Thanks for the post, Tim.
A big factory goes under and people can point to all the job losses, but new jobs are often spread out throughout the economy as the resources that went to produce and buy the old uncompetitive product are freed up.
Let's say, to keep the illustration manageable, that company A moves one of its plants from a rural section of central PA to Thailand, thereby saving a large amount of money in labor costs but costing it some amount of money for the move (construction costs, local bribes, whatever).
Presumably, the company only makes the move because they will make more money. Let's say either the state of PA or the federal govt had legislation to the effect that a certain percentage of those gains went to (a) assist those communities to replace their economic base, (b) provide some sort of relief for out of work former employees, and/or (c) job retraining programs, if workers wished.
Your objection, I assume is that it slows growth.
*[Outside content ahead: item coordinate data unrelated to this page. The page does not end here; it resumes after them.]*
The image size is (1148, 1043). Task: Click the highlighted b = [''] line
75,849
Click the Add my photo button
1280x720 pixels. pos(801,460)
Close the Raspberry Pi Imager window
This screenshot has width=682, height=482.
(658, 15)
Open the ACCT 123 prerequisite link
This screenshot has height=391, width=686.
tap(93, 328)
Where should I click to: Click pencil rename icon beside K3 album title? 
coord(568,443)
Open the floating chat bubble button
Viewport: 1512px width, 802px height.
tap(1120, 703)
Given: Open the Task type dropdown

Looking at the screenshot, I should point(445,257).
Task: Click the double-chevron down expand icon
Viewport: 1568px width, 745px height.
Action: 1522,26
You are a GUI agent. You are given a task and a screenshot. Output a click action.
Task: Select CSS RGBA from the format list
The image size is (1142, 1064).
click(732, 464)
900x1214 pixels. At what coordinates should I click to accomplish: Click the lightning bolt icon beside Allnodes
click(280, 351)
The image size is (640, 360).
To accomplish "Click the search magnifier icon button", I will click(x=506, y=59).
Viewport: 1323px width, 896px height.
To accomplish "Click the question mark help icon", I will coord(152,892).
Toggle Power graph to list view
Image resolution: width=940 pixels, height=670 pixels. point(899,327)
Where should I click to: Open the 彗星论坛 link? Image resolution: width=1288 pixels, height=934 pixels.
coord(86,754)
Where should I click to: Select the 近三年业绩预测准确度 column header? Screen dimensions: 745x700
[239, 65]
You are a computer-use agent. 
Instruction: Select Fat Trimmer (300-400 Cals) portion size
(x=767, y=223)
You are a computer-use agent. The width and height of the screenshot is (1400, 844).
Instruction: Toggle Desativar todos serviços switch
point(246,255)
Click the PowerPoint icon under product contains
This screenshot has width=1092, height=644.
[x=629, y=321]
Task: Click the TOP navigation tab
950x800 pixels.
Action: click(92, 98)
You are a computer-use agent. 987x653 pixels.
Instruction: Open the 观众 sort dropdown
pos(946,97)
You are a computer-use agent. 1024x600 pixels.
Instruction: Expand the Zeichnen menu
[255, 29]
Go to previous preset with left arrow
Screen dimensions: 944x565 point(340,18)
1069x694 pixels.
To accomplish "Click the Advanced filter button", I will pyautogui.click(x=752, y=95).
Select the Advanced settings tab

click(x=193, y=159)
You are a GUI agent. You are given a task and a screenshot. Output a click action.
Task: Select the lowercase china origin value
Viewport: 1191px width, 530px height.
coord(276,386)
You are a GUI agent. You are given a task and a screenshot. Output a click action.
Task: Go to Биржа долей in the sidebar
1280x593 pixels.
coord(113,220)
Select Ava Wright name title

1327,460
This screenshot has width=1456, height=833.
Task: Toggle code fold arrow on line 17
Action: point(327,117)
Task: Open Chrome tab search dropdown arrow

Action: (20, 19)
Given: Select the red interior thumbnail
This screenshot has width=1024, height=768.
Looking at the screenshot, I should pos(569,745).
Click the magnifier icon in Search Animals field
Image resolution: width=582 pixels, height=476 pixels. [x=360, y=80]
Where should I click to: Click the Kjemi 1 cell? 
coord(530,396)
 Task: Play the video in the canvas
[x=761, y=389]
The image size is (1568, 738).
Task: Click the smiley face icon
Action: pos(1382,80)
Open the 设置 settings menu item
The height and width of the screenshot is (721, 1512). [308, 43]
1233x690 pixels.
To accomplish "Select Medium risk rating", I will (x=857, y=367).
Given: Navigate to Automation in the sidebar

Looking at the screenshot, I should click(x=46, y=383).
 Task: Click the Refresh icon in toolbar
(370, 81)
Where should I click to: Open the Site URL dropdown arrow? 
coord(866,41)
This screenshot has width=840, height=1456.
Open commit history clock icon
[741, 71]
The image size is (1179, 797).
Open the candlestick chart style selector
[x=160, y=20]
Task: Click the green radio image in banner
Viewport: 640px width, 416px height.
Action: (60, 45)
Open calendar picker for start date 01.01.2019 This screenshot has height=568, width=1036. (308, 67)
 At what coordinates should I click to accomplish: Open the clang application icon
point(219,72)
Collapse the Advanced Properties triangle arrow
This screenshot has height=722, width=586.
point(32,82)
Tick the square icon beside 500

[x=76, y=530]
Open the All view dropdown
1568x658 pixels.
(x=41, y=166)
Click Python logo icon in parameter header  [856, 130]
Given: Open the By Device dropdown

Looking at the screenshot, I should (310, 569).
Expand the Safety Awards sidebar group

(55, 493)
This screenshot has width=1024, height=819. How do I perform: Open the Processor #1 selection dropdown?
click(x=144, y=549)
I assume by that you mean that plants would be less likely to move and thus less likely to increase the incomes of workers in the new country. Right?
But its advantage is that it recognizes that economic activity is always a part of a social matrix. There are social costs when a plant is uprooted that the company ownership should share.
One more small comment. One of my unstated concerns in all this is the outrageous salaries that the top reaches of corporations get these days. If the differentials between the top and the middle and the bottom were not so unbelievably large; if those at the top saw themselves as part of community they were disrupting by their moves; and if those large amounts of money at the top did not cultivate arrogance and perceptions those at the top are just somehow a better class of human beings because of their wealth, then I might wind up a bit closer to your position.